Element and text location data
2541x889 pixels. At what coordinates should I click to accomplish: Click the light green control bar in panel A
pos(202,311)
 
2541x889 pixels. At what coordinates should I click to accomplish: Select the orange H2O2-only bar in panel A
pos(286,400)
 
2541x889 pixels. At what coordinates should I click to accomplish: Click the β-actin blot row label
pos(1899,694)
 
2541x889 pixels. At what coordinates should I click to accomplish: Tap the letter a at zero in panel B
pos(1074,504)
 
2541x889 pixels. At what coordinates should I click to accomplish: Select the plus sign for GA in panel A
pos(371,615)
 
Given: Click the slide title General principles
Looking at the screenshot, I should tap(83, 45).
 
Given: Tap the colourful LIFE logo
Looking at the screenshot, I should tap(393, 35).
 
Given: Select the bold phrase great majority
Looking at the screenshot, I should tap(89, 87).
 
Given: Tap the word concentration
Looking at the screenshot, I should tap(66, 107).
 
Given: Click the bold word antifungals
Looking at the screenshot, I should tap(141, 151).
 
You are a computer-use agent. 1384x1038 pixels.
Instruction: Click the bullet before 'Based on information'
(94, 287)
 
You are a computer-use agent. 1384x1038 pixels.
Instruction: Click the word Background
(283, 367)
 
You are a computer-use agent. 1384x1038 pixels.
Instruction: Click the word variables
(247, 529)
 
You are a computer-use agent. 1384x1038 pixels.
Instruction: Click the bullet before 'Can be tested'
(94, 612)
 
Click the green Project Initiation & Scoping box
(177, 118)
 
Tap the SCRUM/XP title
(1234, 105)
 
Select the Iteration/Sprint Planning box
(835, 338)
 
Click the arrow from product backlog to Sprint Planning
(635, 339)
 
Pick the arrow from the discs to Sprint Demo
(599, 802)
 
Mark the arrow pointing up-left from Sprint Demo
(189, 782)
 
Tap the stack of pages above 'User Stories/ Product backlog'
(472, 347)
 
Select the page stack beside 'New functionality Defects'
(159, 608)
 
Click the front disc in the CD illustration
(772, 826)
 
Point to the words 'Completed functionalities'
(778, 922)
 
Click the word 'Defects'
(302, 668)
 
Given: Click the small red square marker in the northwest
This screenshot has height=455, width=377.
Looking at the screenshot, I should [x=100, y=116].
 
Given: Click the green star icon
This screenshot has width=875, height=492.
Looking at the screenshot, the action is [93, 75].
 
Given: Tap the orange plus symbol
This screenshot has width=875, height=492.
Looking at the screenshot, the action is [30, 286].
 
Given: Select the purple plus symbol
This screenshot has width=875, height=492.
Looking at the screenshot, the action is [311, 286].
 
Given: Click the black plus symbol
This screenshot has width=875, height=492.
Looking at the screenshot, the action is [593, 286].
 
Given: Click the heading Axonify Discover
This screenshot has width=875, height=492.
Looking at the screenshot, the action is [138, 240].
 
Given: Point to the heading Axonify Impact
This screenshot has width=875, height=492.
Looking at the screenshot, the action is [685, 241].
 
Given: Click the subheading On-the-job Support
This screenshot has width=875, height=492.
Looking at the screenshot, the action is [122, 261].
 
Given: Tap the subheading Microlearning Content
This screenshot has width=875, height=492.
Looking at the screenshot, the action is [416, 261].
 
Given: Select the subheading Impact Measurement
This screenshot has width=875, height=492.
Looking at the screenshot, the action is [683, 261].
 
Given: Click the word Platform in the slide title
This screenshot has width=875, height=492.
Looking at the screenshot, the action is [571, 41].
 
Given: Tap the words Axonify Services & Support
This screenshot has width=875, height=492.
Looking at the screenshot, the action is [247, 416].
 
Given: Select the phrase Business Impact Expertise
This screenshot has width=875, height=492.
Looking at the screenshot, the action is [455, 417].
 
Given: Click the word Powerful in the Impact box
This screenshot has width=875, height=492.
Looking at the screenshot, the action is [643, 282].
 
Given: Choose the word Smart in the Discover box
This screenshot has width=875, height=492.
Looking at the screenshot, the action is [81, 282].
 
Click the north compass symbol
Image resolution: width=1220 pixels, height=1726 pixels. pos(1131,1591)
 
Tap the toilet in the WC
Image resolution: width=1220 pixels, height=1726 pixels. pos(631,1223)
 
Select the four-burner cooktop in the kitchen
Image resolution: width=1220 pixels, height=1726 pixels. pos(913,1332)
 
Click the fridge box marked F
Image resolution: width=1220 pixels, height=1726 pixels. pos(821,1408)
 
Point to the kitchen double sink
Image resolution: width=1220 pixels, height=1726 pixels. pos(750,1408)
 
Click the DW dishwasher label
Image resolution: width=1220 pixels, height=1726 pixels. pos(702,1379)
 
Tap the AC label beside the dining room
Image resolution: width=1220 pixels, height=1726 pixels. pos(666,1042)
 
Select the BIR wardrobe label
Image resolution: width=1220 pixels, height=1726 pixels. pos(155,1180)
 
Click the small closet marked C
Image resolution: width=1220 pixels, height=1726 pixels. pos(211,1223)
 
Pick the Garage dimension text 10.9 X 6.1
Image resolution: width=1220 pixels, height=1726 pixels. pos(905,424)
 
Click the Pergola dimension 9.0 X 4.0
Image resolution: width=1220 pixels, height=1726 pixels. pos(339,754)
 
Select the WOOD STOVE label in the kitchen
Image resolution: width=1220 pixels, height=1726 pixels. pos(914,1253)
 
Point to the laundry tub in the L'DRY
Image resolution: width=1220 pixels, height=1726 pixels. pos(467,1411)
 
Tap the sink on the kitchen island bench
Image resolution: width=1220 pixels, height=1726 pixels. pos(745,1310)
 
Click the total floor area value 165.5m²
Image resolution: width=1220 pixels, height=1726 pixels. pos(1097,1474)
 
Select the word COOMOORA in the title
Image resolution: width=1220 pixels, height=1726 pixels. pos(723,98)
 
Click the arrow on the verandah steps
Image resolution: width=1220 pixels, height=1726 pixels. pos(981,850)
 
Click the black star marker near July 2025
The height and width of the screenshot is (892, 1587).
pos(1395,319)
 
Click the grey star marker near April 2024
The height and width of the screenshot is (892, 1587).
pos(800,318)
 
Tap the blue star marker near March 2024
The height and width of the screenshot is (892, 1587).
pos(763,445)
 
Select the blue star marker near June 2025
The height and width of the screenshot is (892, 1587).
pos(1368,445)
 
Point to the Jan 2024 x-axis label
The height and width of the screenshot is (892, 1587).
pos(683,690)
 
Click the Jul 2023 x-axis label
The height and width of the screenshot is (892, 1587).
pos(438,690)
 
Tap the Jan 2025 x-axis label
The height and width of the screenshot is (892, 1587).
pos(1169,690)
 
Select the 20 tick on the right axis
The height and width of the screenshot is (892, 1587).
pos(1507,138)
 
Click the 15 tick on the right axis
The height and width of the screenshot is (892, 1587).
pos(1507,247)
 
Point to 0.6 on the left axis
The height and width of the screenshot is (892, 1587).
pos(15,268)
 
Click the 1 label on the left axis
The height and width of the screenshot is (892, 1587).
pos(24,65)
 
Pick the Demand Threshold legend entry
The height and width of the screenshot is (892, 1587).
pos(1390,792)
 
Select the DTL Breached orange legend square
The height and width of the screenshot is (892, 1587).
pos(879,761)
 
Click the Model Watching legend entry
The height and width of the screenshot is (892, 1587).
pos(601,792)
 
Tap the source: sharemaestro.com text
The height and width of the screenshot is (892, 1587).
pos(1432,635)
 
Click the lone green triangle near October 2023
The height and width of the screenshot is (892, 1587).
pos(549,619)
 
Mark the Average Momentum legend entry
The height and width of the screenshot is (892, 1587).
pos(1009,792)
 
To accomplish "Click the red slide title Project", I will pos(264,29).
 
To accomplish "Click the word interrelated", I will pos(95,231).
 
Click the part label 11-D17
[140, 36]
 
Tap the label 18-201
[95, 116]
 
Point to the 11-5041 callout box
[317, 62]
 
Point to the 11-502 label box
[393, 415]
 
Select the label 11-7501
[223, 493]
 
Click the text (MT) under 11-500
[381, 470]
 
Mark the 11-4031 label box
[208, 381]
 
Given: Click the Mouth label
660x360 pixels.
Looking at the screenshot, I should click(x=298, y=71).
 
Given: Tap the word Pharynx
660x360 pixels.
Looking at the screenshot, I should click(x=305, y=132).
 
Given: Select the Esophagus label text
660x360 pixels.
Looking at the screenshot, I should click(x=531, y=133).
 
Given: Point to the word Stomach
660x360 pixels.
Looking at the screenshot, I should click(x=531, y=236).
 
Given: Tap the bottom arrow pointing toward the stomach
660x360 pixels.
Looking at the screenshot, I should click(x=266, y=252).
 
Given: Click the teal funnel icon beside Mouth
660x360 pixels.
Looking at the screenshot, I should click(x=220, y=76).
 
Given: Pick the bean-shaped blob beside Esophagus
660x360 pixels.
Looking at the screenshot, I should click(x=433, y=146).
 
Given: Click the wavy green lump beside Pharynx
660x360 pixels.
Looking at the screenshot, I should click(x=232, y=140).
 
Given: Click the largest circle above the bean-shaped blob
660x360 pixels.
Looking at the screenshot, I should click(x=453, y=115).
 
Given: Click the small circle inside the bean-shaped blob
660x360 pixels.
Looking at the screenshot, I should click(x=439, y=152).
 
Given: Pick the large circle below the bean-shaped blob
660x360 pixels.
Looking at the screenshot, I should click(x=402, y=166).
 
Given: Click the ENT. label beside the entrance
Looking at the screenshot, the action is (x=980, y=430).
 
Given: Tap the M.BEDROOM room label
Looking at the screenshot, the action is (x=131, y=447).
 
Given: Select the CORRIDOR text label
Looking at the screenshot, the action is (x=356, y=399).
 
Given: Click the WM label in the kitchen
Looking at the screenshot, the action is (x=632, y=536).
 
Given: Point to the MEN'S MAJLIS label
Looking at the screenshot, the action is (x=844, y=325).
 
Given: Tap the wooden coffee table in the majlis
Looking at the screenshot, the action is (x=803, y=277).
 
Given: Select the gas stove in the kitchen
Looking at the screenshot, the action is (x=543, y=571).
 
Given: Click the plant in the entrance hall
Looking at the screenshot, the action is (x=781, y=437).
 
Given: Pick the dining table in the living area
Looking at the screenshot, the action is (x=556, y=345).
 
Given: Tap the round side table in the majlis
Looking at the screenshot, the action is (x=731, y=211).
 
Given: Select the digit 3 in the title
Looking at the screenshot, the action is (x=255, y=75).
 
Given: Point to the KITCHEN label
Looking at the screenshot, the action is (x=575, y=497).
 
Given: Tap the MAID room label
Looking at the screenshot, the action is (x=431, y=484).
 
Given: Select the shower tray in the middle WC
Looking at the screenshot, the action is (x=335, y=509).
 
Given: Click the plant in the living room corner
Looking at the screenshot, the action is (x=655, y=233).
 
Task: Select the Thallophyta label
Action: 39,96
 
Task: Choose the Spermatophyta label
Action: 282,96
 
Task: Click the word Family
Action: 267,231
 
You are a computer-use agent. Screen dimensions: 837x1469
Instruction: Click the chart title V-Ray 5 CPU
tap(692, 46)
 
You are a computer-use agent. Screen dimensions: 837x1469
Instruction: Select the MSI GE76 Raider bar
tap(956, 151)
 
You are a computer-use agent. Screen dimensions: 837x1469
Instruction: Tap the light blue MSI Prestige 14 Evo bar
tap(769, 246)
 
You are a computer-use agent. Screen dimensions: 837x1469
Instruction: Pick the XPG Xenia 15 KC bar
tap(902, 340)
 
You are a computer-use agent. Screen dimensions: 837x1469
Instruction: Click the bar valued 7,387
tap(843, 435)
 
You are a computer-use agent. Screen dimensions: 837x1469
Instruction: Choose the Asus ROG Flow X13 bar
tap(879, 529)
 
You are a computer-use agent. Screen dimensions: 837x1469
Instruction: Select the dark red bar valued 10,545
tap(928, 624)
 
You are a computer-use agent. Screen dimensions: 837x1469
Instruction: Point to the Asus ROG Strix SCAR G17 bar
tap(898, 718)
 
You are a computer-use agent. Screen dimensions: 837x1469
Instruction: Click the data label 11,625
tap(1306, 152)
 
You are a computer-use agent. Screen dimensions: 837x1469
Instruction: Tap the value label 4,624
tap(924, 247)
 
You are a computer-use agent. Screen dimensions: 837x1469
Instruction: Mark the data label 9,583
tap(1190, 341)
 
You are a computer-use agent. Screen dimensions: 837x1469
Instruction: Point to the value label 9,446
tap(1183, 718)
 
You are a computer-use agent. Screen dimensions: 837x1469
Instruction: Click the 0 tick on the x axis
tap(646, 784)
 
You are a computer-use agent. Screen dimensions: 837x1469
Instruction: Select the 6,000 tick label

Instructions to follow: Report every line in the rows above that contains the string "Asus", copying each line in full.

Written solution:
Instruction: Choose the Asus ROG Flow X13 bar
Instruction: Point to the Asus ROG Strix SCAR G17 bar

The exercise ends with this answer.